● **Document section**:
================================

1. Experiments have been conducted to determine the extrinsic factors that cause facultative diapause in two parasitic chalcid wasps, Mormoniella vitripennis and Tritneptis klugii, and to analyse the mechanism of diapause termination.

2. In both species diapause occurs in the last larval instar after the feeding period has ended and just prior to defaecation. The diagnostic feature of the diapausing larva is that it does not immediately moult into a pupa.

3. In Mormoniella exposing females to low temperature during oögenesis causes their progeny to enter diapause at the end of the last larval instar. Low temperature thus causes the female to lay an egg that is qualitatively different from an ordinary egg in that the larva emerging from it eventually enters diapause. This action of low temperature on the female wears off after several days and the wasp returns to producing non-diapausing offspring.

4. In Tritneptis low temperature also produces diapause, but in this species low temperature, to be effective, must act on the larva itself between the second and final instar to produce diapause in that generation.

5. The diapause of Mormoniella was considered in relation to maternally induced diapause in other species and two possible mechanisms for the action of low temperature were suggested, namely, a direct action on the ovaries or an indirect action through the maternal production of a diapause hormone.

6. It was found that exposure to low temperatures enables larvae of both species to break diapause and complete their development when subsequently placed at 25° C.

================================

● **Supplied information**:
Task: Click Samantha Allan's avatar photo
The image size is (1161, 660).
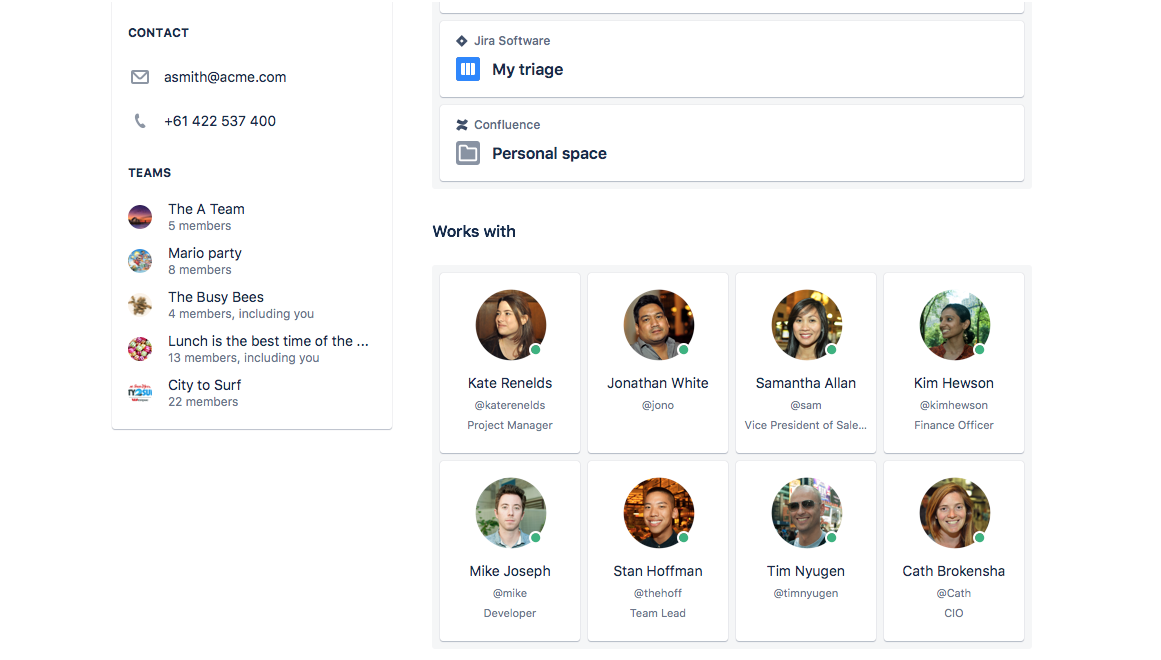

================================

● **Tasks to carry out**:
1 > Give the numbers of all the points in the diapause summary that mention low temperature.
2 > Retype the part of the diapause summary that opens with the words containing "5. The diapause" and closes with "a diapause hormone.".
Nothing in the listing is needed for these tasks.

● **Answer section**:
1 > 3, 4, 5, 6

2 >
5. The diapause of Mormoniella was considered in relation to maternally induced diapause in other species and two possible mechanisms for the action of low temperature were suggested, namely, a direct action on the ovaries or an indirect action through the maternal production of a diapause hormone.